Code Server Use Cases
Code Server Use Cases
Updated on 10 Jul 2025

Finetune BERT on GLUE MRPC using Code Server

This guide will walk you through fine-tuning a pre-trained BERT model on the GLUE MRPC task using a GPU-enabled Code Server container.

Step 1: Create a GPU Container

Create a container using Code Server template. Alt text Alt text Alt text

Access to container via HTTP endpoint, the Code Server container will ask for the password, please use the password generated in container details to connect. Alt text

Step 2: Install python3, pip

sudo apt update && sudo apt install -y python3 python3-pip python3-venv git

Step 3: Active virtual environment

Using virtual environment to install required python packages and run training code

python3 -m venv ~/venv  
source ~/venv/bin/activate

Step 4: Install required python packages

pip install --upgrade pip  
pip install scikit-learn scipy 
pip install torch torchvision torchaudio --index-url https://download.pytorch.org/whl/cu121 
pip install datasets evaluate accelerate   

Step 5: Clone Hugging Face transformers from Github

cd /workspace    
git clone https://github.com/huggingface/transformers.git  
pip install –e . 

Step 6: Finetune BERT on GLUE MRPC.

Your output will be stored at /tmp/bert-finetuned. In this step, you will fine-tune the pre-trained BERT model on the Microsoft Research Paraphrase Corpus (MRPC) task from the GLUE benchmark. This means the model will learn to classify whether two sentences are paraphrases (have the same meaning) or not.

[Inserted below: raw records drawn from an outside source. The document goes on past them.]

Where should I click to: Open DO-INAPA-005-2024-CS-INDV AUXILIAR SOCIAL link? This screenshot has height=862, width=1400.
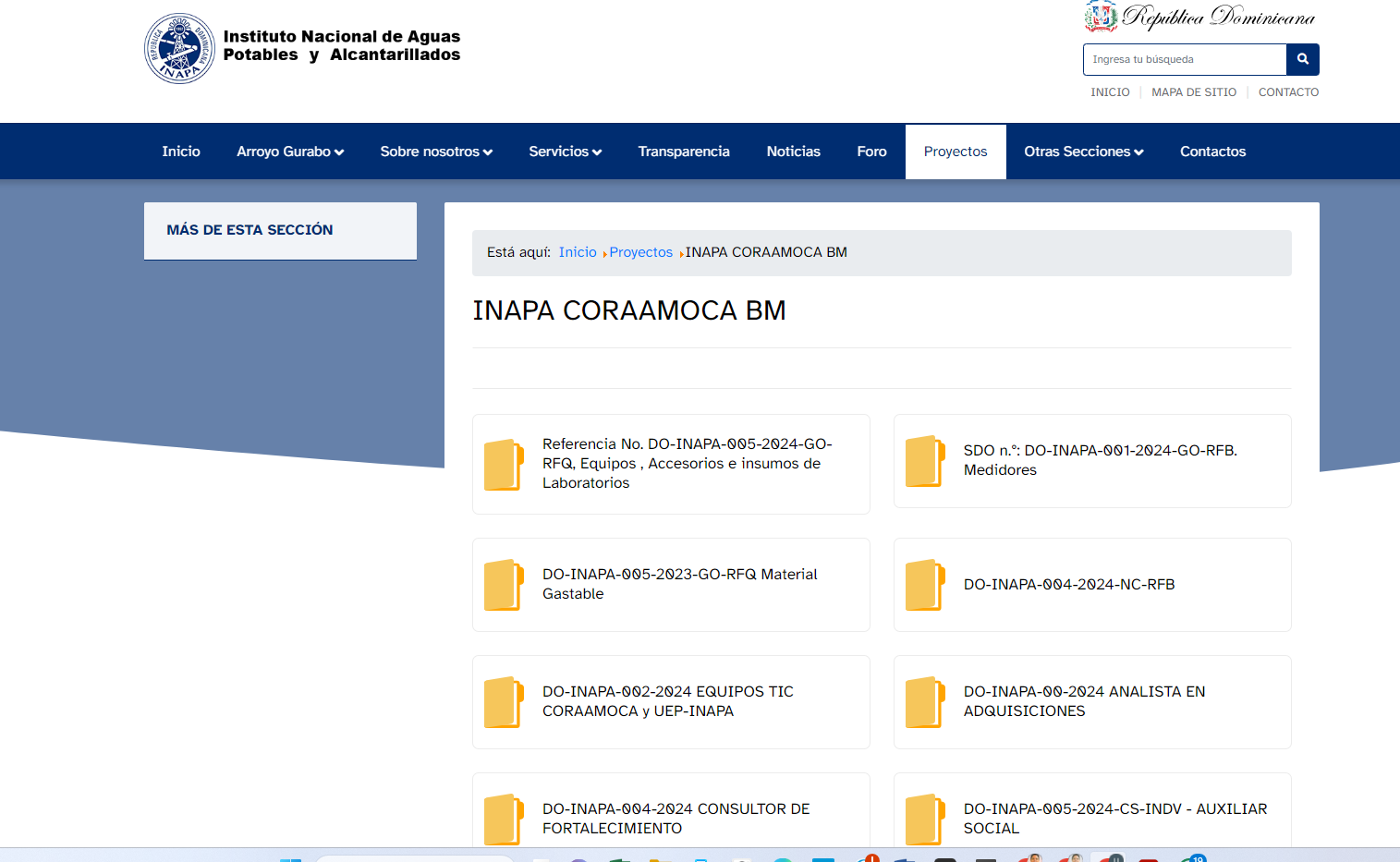pos(1114,819)
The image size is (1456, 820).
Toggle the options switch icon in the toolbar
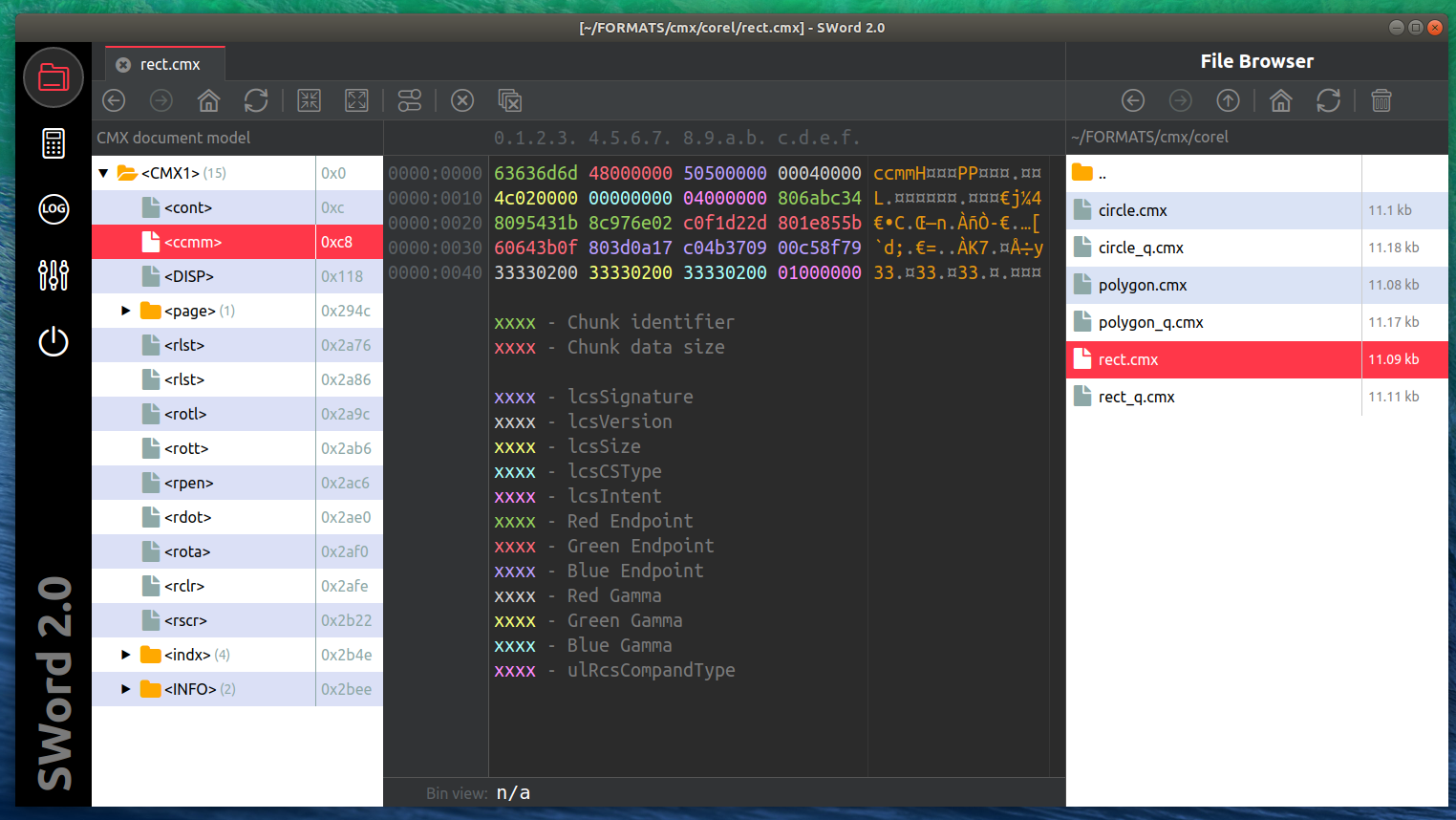(x=410, y=100)
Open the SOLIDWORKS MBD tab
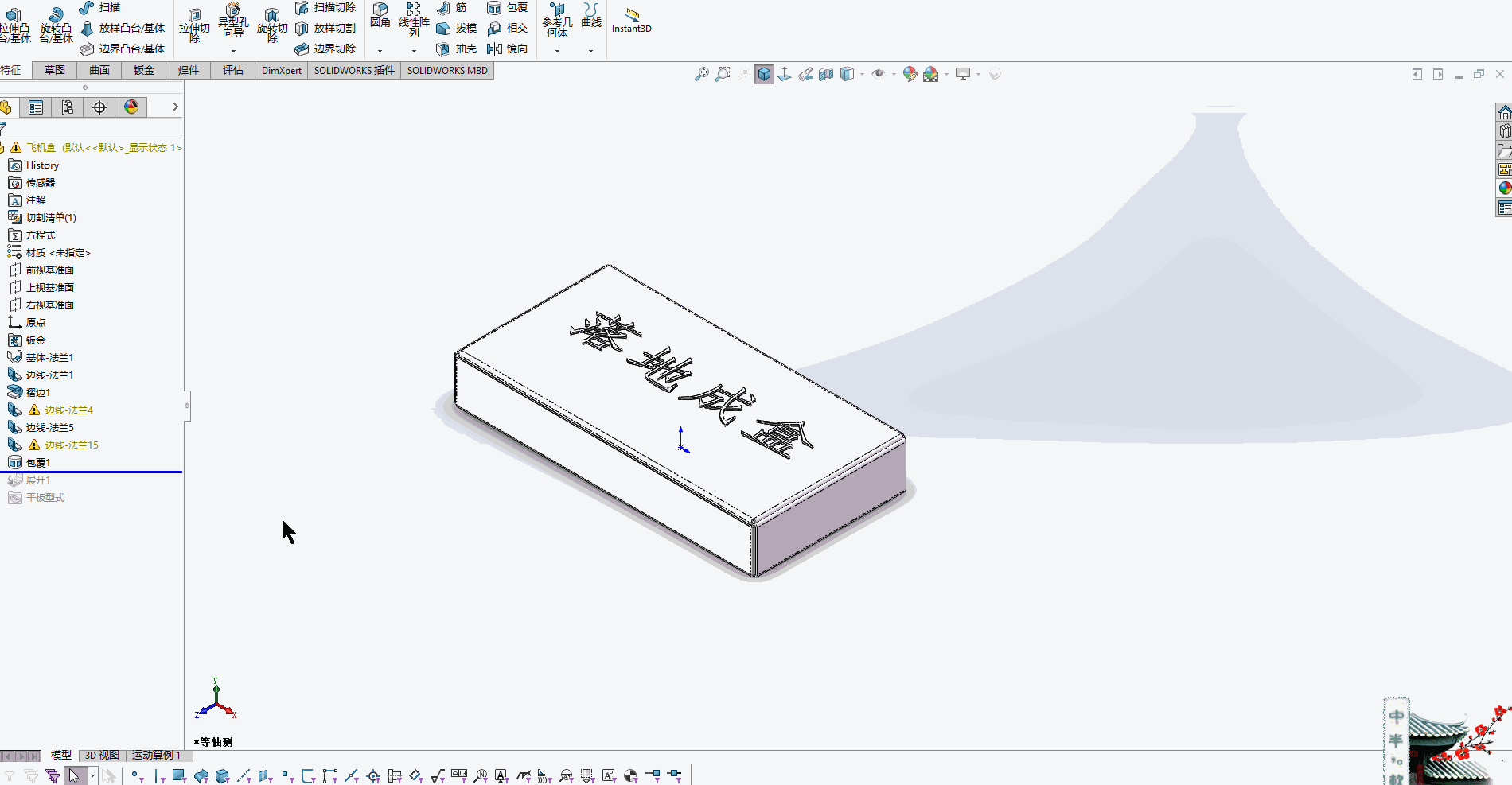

cd /workspace/transformers/examples/pytorch/text-classification 
python3 run_glue.py  
--model_name_or_path bert-base-uncased  
--task_name mrpc  
--do_train  
--do_eval  
--per_device_train_batch_size 16  
--learning_rate 2e-5  
--num_train_epochs 3  
--output_dir /tmp/bert-finetuned  
--overwrite_output_dir 

Alt text Alt text

Step 7: Test model

Create a file contains test script called test.py

from transformers import BertTokenizer, BertForSequenceClassification 
import torch 

# Load fine-tuned model and tokenizer 
model_path = "/tmp/bert-finetuned" 
model = BertForSequenceClassification.from_pretrained(model_path) 
tokenizer = BertTokenizer.from_pretrained("bert-base-uncased") 

# Move model to GPU 
device = torch.device("cuda" if torch.cuda.is_available() else "cpu") 
model.to(device) 
model.eval() 

# Prepare test sentence 
sentence1 = "This is a great example!" 
sentence2 = "This is a demo for code server GPU Container!" 
inputs = tokenizer(sentence1, sentence2, return_tensors="pt").to(device) 

# Run inference 
with torch.no_grad(): 
outputs = model(**inputs) 
logits = outputs.logits 
predicted_class = torch.argmax(logits, dim=1).item() 

# Map class to label (MRPC uses 0/1) 
label_map = {0: "not paraphrase", 1: "paraphrase"} 
print(f"Sentence: {sentence1}") 
print(f"Sentence: {sentence2}") 
print(f"Predicted Class: {predicted_class} ({label_map[predicted_class]})")  

Run file test.py to test the finetuned model

python3 test.py

Alt text